David Map Reduce Weighted

Example coreset generation using an image of the statue of David.

This example showcases how a coreset can be generated from image data. In this context, a coreset is a set of pixels that best capture the information in the original image.

The coreset is generated using scalable Stein kernel herding, with a PCIMQ base kernel. The score function (gradient of the log-density function) for the Stein kernel is estimated by applying kernel density estimation (KDE) to the data, and then taking gradients.

The initial coreset generated from this procedure is then weighted, with weights determined such that the weighted coreset achieves a better maximum mean discrepancy when compared to the original dataset than the unweighted coreset.

To reduce computational requirements, a map reduce approach is used, splitting the original dataset into distinct segments, with each segment handled on a different process.

The coreset attained from Stein kernel herding is compared to a coreset generated via uniform random sampling. Coreset quality is measured using maximum mean discrepancy (MMD).

examples.david_map_reduce_weighted.main(in_path=PosixPath('../examples/data/david_orig.png'), out_path=None, downsampling_factor=1)[source]

Run the ‘david’ example for image sampling.

Take an image of the statue of David and then generate a coreset using scalable Stein kernel herding.

The initial coreset generated from this procedure is then weighted, with weights determined such that the weighted coreset achieves a better maximum mean discrepancy when compared to the original dataset than the unweighted coreset.

To reduce computational requirements, a map reduce approach is used, splitting the original dataset into distinct segments, with each segment handled on a different process.

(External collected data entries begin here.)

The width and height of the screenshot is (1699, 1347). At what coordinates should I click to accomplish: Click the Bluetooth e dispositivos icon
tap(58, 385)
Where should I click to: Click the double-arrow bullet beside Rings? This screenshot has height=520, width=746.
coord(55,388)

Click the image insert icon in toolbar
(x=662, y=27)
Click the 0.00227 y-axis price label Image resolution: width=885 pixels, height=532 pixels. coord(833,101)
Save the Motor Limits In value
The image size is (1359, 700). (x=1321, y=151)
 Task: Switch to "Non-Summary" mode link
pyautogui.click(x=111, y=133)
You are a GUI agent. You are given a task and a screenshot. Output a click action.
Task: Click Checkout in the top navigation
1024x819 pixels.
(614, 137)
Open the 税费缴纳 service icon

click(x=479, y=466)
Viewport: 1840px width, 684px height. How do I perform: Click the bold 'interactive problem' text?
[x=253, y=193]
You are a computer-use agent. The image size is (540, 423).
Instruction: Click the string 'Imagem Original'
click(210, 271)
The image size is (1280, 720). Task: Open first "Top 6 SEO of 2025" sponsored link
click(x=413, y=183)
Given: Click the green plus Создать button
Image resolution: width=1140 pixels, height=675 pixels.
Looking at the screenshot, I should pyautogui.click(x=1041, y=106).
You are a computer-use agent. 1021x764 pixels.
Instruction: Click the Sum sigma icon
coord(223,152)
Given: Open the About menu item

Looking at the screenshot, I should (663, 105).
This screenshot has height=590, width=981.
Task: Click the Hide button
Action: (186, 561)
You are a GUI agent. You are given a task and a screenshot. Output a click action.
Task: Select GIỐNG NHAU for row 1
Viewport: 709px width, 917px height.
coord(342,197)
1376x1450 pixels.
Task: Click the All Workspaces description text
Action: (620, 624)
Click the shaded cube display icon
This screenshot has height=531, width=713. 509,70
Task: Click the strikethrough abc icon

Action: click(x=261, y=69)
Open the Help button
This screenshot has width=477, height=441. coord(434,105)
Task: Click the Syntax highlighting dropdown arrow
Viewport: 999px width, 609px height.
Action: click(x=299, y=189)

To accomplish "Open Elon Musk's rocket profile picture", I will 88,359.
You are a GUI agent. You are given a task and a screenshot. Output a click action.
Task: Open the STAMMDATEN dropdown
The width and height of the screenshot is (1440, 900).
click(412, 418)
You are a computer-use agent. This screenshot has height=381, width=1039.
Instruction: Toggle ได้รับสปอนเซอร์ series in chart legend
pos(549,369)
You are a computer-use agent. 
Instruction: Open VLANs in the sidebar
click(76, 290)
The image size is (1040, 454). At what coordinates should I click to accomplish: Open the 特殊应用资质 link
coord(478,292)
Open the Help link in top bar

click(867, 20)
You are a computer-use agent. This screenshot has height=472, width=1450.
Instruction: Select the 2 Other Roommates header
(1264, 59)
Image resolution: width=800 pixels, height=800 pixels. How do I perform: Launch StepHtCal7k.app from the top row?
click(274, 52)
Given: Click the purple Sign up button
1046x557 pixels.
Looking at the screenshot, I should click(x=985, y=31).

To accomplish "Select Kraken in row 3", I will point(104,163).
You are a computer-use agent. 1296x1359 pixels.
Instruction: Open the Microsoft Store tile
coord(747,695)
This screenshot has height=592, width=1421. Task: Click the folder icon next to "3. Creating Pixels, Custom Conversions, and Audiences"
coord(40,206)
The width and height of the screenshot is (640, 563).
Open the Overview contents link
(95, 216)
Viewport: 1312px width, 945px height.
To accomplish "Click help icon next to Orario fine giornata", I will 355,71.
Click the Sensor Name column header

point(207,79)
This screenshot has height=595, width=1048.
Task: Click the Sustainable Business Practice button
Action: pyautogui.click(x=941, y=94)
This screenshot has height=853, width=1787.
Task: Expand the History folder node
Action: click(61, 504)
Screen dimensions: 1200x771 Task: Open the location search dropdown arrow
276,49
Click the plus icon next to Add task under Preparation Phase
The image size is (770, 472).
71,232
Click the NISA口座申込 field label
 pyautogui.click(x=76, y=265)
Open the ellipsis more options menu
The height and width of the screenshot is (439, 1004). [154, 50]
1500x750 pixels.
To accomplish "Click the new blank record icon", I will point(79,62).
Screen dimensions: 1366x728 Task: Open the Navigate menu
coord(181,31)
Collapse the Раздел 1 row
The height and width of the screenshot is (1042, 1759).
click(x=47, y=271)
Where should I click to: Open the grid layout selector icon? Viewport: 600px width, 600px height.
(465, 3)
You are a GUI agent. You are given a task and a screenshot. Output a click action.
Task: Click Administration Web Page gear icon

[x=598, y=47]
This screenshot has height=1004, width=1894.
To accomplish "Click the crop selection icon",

Compare the result from this to a coreset generated via uniform random sampling. Coreset quality is measured using maximum mean discrepancy (MMD).

Parameters:
  • in_path (Path) – Path to input image, assumed relative to this module file unless an absolute path is given

  • out_path (Optional[Path]) – Path to save output to, if not None, assumed relative to this module file unless an absolute path is given

  • downsampling_factor (int) – the window size to average (downsample) the images over.

Return type:

tuple[float, float]

Returns:

Coreset MMD, random sample MMD